There was another bit of feedback from the victorious Germans after the match. Thomas Muller – who scored twice against us – said “”It is difficult to have so many ‘alpha males’ and have them row in the same direction. You don’t only need chiefs, you also need a few Indians. You need people who are willing to do the hard work. It may be a problem with England that players are simply not mentally prepared to go that extra mile for their team-mates.” It was annoying to admit it, but he was right.

Football is a team sport. It doesn’t matter how many ‘new Maradonas’ or ‘new Zidanes’ a team might have – if they don’t work together, if they don’t have a common purpose, if they are not prepared to make personal sacrifices in pursuit of a larger goal – then they will fail. The failures will be both individual and corporate. The team of brilliant individuals will always lose out to the team of lesser talents prepared to work together.
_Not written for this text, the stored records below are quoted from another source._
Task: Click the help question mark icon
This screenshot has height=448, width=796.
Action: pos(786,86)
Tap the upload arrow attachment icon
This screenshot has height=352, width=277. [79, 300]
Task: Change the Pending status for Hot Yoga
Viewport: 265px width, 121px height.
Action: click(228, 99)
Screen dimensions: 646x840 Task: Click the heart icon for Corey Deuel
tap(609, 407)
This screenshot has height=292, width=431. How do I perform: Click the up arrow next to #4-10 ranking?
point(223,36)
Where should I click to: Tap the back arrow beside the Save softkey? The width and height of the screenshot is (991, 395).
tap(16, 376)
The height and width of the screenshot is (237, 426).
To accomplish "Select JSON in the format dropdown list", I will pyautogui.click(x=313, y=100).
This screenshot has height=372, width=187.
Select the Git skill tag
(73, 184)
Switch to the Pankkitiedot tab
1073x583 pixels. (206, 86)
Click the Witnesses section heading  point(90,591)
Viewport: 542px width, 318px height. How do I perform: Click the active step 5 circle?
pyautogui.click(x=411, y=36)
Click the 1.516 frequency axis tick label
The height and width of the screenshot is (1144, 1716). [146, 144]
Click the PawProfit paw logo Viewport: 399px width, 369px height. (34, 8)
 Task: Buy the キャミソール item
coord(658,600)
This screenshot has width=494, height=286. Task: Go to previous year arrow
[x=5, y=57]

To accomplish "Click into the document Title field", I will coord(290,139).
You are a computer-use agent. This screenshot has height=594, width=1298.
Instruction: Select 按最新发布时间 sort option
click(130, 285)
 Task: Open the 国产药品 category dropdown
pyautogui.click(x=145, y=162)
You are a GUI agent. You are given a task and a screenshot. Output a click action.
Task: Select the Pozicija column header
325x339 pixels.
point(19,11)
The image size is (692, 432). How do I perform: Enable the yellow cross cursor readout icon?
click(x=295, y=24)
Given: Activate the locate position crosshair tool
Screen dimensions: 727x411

The great French philosopher Albert Camus once wrote “After many years during which I saw many things, what I know most surely about morality and the duty of man I owe to sport and learned it in the RUA” – the RUA being his football team, for whom he kept goal. It is, in truth, not a complicated lesson to learn. If we look after each other, and work for the common good, then everyone benefits.

This doesn’t just apply to leisure pursuits like football. It applies to every sphere of our lives, and in our context of increasing economic misery, it will apply most of all to the fundamental matters of life – having enough to eat, having a roof over our head, having clothes for our children to wear. If we look after each other, and work for the common good, then everyone benefits.

When exploring the context of our contemporary crises – of economic collapse, resource exhaustion, wars and the rumours of wars – I am very struck by the way in which the best-informed commentators continually return to one basic truth. There are so many things that can be done to help prepare people for what is coming – getting out of debt, learning to grow our own food, investing in alternative energy – but the single most important thing is to build up a community. This is because a community working together can withstand a very great deal more than a loose collection of individuals all looking out for their own interests.

Which is one of the blessings that Mersea enjoys. Partly – but not just – because of the geographical accident of being an island, Mersea does have a community identity, and we need to do as much as we can to support and foster it. There are many ways in which that can be done – and I’ll return to what they are in later columns – but one way is to be involved with, and supportive of, the West Mersea Mayor and Council, and the work that they do. In an ideal world the local council would have much more authority within Mersea than they presently enjoy – and Colchester Borough, and Essex County, and, indeed, Whitehall and Westminster would all have much less – but it will take some time for rationality to break through the entrenched bureaucracy. In the meantime we need to work with what we’ve got and work as constructively and co-operatively as we can. If we don’t hang together, we will most assuredly hang separately.

Our common future will only be reached collaboratively. That is, our happiness is a team sport, and if we look after each other, and work for the common good, then everyone benefits.